Skip to content

Search

Deep Lake supports four search modes. All use the <#> operator. All go through the same REST SQL endpoint.

Setup

import requests

API_URL = "https://api.deeplake.ai"
TOKEN = "YOUR_TOKEN"
WORKSPACE = "YOUR_WORKSPACE"
TABLE = "documents"

headers = {
    "Authorization": f"Bearer {TOKEN}",
    "Content-Type": "application/json",
}

def query(sql):
    res = requests.post(
        f"{API_URL}/workspaces/{WORKSPACE}/tables/query",
        headers=headers,
        json={"query": sql},
    )
    return res.json()

Matches meaning, not keywords. Use when the query and the data don't share exact words.

Good for: "same bug, different error message", "scenes like this clip", "documents that imply this requirement."

Requires: a vector index on a FLOAT4[] column.

Data listing>

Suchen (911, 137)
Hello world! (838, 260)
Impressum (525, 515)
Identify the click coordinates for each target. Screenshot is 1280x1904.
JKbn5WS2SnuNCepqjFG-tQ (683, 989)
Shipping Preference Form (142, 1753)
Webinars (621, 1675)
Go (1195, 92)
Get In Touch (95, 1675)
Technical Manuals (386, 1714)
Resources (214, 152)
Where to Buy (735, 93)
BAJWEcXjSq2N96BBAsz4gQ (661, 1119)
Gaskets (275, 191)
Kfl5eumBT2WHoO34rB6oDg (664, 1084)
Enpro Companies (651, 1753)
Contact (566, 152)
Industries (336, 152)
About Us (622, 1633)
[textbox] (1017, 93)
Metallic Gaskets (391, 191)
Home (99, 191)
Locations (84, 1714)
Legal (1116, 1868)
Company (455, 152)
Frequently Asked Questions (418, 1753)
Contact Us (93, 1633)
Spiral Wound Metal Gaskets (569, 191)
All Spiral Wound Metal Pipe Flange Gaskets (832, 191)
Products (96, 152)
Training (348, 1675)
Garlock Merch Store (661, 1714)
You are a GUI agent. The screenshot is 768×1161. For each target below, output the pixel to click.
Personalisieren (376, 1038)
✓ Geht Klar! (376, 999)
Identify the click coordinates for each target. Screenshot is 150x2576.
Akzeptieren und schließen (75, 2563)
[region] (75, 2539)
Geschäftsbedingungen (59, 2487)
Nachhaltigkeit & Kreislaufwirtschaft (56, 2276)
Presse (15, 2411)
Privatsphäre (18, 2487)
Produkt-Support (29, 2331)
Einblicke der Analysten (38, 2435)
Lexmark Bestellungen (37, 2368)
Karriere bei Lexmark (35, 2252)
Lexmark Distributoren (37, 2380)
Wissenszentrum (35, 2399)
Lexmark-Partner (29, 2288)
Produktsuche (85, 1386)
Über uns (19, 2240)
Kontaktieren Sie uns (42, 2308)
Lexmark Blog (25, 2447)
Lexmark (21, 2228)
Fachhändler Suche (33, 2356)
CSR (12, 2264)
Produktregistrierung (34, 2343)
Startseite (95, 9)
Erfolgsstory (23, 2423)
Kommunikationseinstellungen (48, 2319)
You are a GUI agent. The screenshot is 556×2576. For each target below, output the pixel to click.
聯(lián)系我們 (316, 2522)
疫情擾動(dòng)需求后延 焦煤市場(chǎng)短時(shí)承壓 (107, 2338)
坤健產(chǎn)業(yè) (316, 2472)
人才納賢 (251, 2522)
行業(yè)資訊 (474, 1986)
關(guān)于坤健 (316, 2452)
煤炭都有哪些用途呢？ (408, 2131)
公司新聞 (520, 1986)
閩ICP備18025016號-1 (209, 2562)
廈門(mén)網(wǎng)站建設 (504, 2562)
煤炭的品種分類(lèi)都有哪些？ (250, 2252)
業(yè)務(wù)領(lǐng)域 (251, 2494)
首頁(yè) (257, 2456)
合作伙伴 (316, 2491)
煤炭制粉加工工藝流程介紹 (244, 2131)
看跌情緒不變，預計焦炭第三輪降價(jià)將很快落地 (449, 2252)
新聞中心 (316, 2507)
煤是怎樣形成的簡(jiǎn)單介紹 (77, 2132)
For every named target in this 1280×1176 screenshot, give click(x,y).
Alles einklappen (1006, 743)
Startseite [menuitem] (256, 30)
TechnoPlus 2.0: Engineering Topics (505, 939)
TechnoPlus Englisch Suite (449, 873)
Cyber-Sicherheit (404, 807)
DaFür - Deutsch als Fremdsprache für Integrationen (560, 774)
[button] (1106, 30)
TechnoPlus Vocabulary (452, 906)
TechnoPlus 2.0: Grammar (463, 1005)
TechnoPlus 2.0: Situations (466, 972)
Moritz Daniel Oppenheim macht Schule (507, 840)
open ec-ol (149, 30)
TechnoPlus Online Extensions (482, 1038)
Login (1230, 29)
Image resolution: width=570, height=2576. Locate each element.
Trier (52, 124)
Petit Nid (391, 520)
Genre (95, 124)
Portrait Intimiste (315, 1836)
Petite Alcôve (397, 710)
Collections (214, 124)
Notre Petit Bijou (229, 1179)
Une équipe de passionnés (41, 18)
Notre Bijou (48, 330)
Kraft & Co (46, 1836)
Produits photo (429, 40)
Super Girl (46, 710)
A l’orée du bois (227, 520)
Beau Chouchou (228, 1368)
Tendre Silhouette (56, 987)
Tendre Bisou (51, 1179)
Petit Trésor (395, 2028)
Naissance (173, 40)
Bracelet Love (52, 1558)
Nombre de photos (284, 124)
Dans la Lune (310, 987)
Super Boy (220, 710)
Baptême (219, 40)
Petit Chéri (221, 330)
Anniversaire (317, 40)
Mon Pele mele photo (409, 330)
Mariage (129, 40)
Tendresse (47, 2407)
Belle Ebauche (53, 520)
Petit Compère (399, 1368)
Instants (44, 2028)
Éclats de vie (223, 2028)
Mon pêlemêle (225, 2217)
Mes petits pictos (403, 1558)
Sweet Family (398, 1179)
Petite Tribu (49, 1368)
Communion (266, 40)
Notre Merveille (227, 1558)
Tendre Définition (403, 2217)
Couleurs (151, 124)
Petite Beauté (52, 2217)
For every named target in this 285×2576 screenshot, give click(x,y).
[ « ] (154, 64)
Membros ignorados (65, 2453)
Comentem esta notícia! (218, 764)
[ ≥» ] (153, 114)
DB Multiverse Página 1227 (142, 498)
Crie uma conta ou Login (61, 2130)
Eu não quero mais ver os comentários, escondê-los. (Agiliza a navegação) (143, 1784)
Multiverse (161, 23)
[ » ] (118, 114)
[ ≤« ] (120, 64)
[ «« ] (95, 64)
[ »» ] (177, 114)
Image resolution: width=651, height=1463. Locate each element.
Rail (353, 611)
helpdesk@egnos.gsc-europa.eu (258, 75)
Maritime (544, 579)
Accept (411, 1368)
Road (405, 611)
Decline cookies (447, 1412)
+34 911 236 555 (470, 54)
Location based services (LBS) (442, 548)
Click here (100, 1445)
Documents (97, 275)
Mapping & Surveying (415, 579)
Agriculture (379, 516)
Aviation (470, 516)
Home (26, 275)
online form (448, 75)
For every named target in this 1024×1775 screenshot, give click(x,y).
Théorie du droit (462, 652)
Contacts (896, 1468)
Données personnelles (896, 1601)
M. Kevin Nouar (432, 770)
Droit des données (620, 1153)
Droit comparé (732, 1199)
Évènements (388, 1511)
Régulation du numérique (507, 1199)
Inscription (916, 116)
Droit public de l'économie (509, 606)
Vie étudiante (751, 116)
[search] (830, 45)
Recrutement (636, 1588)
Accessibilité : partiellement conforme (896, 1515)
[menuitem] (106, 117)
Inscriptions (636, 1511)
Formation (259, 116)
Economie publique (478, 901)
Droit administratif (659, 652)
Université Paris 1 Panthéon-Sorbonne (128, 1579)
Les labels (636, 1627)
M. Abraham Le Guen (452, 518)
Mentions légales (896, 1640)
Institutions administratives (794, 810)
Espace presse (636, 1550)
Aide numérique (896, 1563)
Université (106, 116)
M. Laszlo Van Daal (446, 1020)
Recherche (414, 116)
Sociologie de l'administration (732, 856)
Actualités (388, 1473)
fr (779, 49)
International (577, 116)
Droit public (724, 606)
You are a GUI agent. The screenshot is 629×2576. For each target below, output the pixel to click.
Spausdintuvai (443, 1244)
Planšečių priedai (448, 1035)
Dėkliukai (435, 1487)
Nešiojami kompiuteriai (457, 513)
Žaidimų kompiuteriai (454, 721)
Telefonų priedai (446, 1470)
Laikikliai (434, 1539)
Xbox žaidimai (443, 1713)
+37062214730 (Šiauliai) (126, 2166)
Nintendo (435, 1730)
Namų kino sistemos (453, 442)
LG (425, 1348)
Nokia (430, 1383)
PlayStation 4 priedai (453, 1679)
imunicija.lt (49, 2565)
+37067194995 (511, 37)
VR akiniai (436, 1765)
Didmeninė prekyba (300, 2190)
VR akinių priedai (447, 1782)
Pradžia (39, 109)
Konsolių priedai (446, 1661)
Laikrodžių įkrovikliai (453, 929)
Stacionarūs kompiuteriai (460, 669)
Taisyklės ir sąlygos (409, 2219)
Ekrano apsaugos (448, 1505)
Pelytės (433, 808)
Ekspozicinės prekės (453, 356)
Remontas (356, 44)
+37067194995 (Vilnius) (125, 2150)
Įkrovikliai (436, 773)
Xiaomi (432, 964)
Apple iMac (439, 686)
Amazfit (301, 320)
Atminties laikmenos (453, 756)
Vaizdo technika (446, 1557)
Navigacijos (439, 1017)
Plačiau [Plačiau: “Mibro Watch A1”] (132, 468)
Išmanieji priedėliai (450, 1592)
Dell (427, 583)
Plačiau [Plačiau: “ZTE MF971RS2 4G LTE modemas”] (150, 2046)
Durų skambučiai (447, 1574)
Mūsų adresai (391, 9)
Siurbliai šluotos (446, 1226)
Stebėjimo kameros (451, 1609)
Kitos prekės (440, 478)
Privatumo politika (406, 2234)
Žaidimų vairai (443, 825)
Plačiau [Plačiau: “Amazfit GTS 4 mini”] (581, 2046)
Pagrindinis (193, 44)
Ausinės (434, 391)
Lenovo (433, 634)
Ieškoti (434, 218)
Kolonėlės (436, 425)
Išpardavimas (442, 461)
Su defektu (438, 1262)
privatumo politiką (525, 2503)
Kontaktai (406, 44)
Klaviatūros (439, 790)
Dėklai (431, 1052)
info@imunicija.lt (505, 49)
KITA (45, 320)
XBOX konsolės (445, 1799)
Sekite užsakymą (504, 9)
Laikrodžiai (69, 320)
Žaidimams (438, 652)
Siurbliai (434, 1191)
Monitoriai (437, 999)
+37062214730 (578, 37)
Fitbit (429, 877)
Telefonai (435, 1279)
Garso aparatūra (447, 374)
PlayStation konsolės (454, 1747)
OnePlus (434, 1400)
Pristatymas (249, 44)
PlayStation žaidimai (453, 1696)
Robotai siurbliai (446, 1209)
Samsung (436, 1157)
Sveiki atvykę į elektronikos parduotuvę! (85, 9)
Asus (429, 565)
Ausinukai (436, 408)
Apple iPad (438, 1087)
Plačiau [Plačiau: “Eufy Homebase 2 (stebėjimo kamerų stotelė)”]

Complete the following>
**a.** Set down the Deep Lake search page word for word, from "Matches meaning, not" to "a FLOAT4[] column.".
**b.** According to the Deep Lake search page, which operator do all four search modes use?
**c.** Write the next part of the Deep Lake search page, starting right after its last line.
The rows are not needed for this work.

Expected answers>
**a.**
Matches meaning, not keywords. Use when the query and the data don't share exact words.

Good for: "same bug, different error message", "scenes like this clip", "documents that imply this requirement."

Requires: a vector index on a FLOAT4[] column.

**b.** The <#> operator.

**c.**
# Your embedding vector (from any encoder)
embedding = [0.1, 0.2, 0.3, ...]  # list of floats

emb_literal = "ARRAY[" + ",".join(str(v) for v in embedding) + "]::float4[]"

result = query(f"""
    SELECT title, content,
           embedding <#> {emb_literal} AS score
    FROM "{WORKSPACE}"."{TABLE}"
    ORDER BY score DESC
    LIMIT 10
""")

Matches exact words. Use when precise terms matter.

Good for: stack traces, function names, ticket IDs, error codes.

Requires: a BM25 index on a TEXT column.

result = query(f"""
    SELECT title, content,
           content <#> 'authentication timeout error' AS score
    FROM "{WORKSPACE}"."{TABLE}"
    ORDER BY score ASC
    LIMIT 10
""")

Note: BM25 scores are sorted ASC (lower is better match).

Combines vector and BM25 in a single query. Best default for most use cases.

Reduces "semantic drift" (vector-only problem) and "keyword brittleness" (BM25-only problem).

Requires: both a vector index and a BM25 index on the same table.

search_text = "fix authentication timeout"
embedding = [0.1, 0.2, 0.3, ...]  # embed the same text

emb_literal = "ARRAY[" + ",".join(str(v) for v in embedding) + "]::float4[]"

result = query(f"""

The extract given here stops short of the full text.